By Haroon Siddiqui Editorial Page, thestar.com, March 27, 2011

When we allow ourselves to be pushed into thinking about a people and a region as a monolith, sans diversity and differences, we view them only in stark stereotypes. We allow racist notions to become respectable.

Thus “the Arab street,” a contemptuous phrase the media dare not use for public opinion elsewhere. There is no “Canadian street.” No “American street.” No “British street.” No “French street.” But Arab public opinion, emanating in the street — emotional and irrational — is to be dismissed.

Similarly, we are told that all Arabs/Muslims are hard-wired to mistreat women. Like blacks being prone to violence and Catholics to abusing boys.

And in the middle of this glorious Arab spring, we are instructed to keep our enthusiasm in check and ponder instead that democracy may not be part of the Arab DNA.

These crude formulations do serve a purpose.
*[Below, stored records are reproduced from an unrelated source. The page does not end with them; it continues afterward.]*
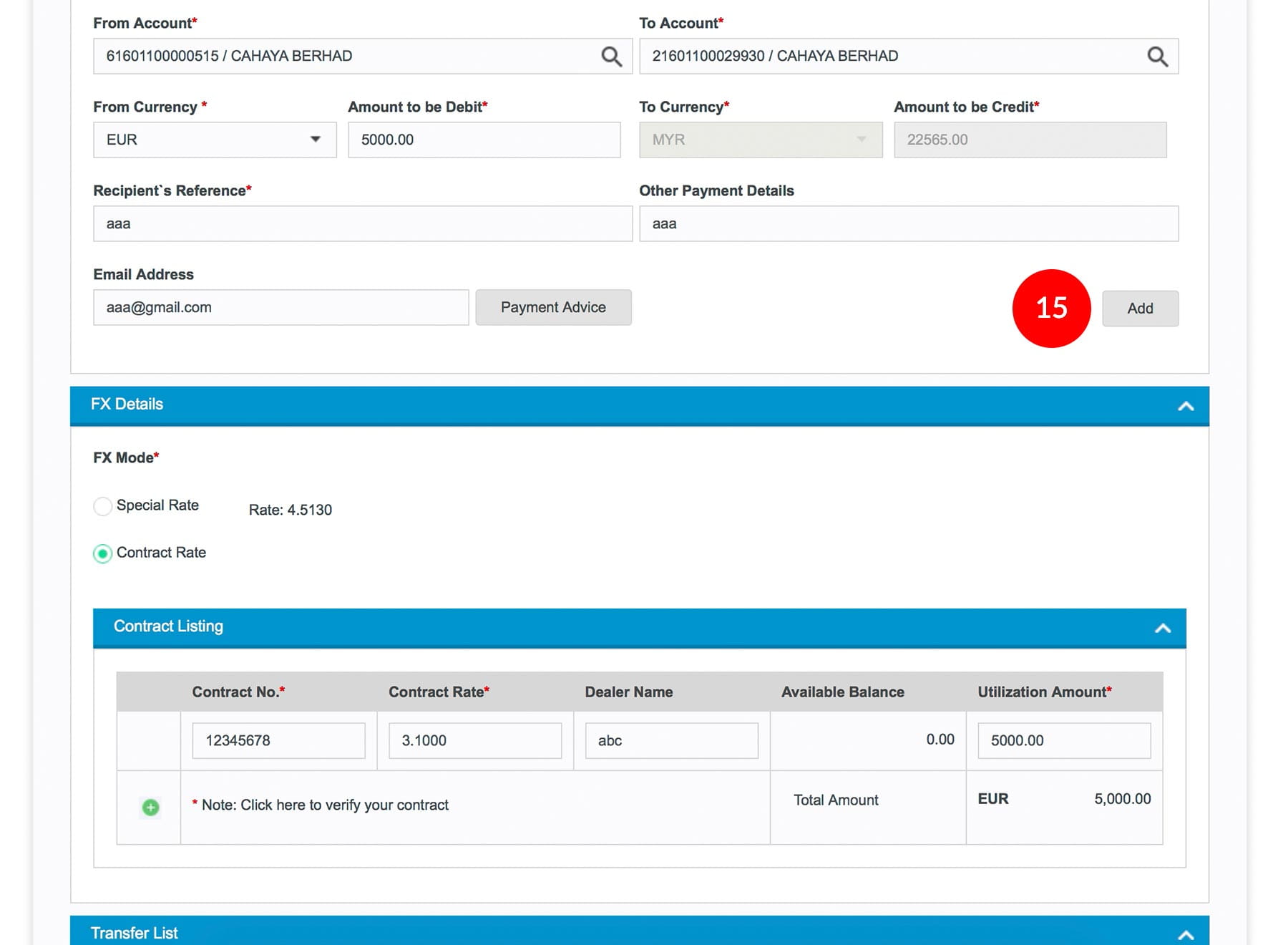Click the green plus verify contract icon
This screenshot has height=945, width=1288.
click(x=150, y=808)
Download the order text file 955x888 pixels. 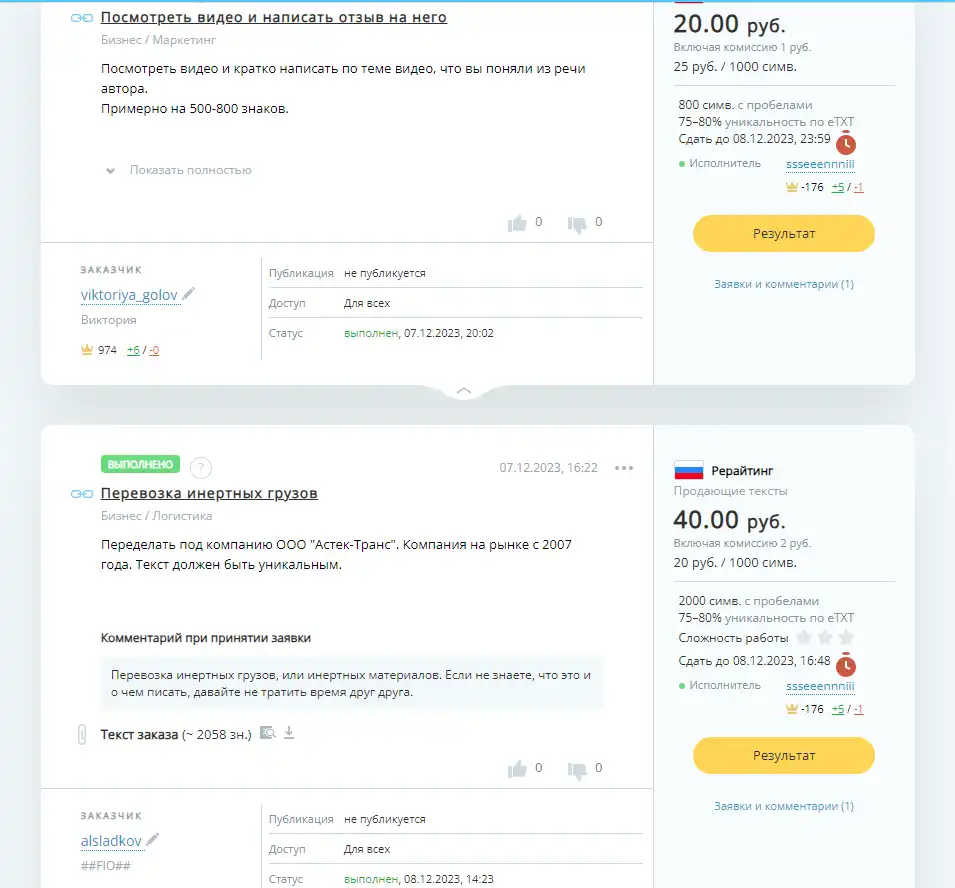pos(289,733)
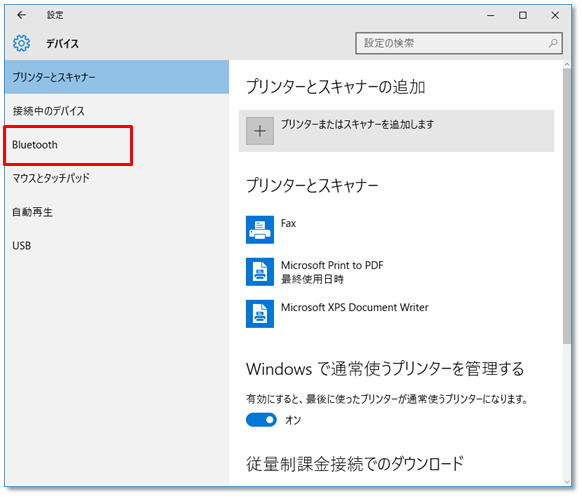Maximize the Settings window
This screenshot has width=582, height=497.
coord(523,15)
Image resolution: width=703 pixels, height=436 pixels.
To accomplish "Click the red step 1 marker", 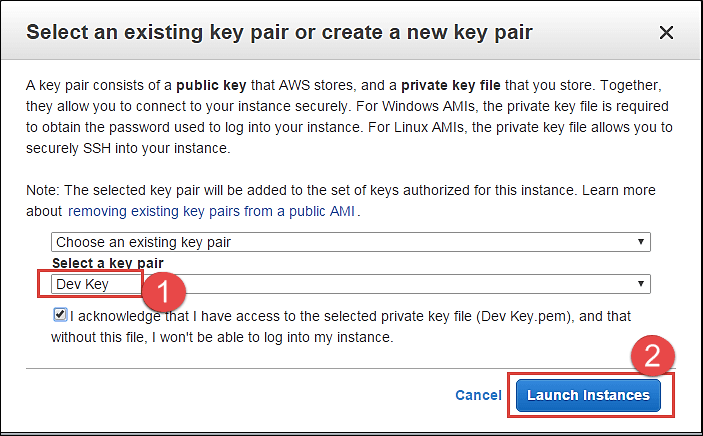I will 164,295.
They keep the focus of Arab troubles exclusively on Arabs, as though we have had no part in the mess.

For decades, Arabs have been denied democracy mostly by client regimes of the United States and Europe that financed and trained the dictators’ security set-ups. The mandate of these dreaded outfits has been to keep “the street” quiet, lest it resonate with what we did not want to hear.